Here we look at three ways bitcoin seems to be helping to change and improve the non-profit world in surprising ways.
As Julian Assange remains holed up in the Ecuadorian embassy in London, his site, the eponymous Wikileaks makes full use of bitcoin’s anonymous donor feature. Springing into reality (largely as a result of having donations blocked at some point by Bank of America, Visa, PayPal, and MasterCard) the fact that non-profits can still gain funds despite the limitations and penalties fixed upon them is an important landmark in the modern world – a world in which ethical quandaries grow ever more complicated.

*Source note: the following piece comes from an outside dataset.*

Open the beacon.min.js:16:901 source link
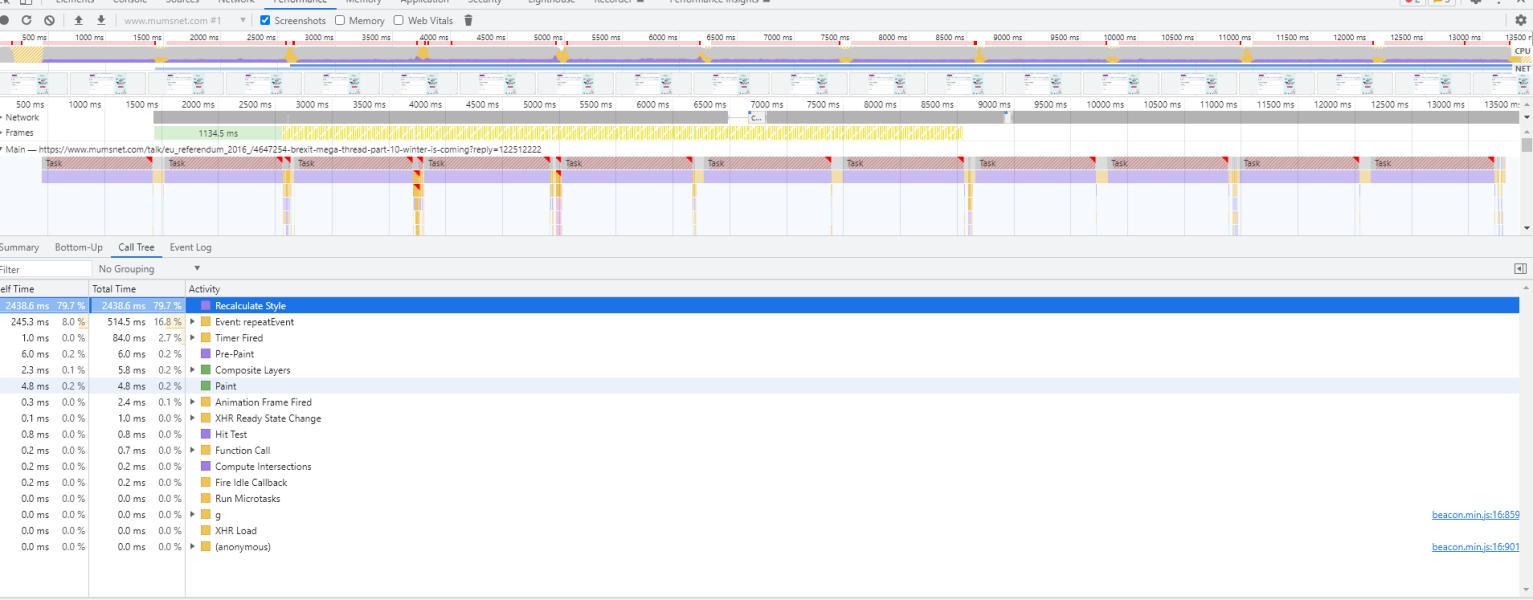This screenshot has height=600, width=1533. coord(1475,547)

In January 2014 WikiLeaks claimed to have received 3,855 bitcoin in anonymous donations, taking full advantage of the non-tax deductible benefits of the currency.
Payment Processing Fees
Well-known non-profits like Greenpeace and the WikiMedia Foundation are accepting bitcoin donations. With the launching of Lightning Network there is another huge benefit, that of the decreasing of payment processing fees, so it’s another important way in which the currency continues to better the sector.
Nonprofits accepting bitcoin through the platform Coinbase can withdraw and cash out their donations for US Dollars and make one bank transfer per day at no extra cost. Compare this to the high restrictions imposed by PayPal and Visa, and it’s not difficult to see why non-profits continue to get on board.

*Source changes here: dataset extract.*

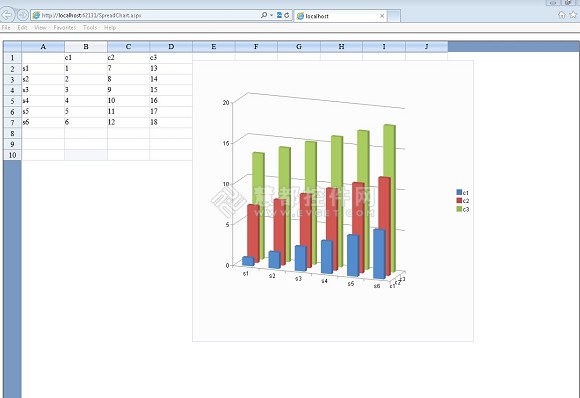Click the browser Back arrow button
The image size is (580, 398).
pos(7,15)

Due to bitcoin’s format and its apparent decentralization, the currency becomes more attractive to non-profits functioning beyond the boundaries of nations and allows them greater leeway to solicit donations from all over the world (including those locations in which their work may be having the greatest impact). Couple that with the fact that ownership of the currency is written into the bitcoin itself and non-profits no longer have to answer to the international monetary fund or other slow-moving financial centers to work with funds and put them to productive use.
This also helps organizations that might struggle to raise funds by conventional means, like WikiLeaks for example, which federal and governmental departments seem enthusiastic to dismantle despite basing themselves on the freedom of information philosophy.
These benefits of bitcoin, as well as it’s increasing adoption and influence on other forms of alternative currency, promise to continue to refine the non-profit sector and impact it further. Pay attention to this to see how much further these developments go.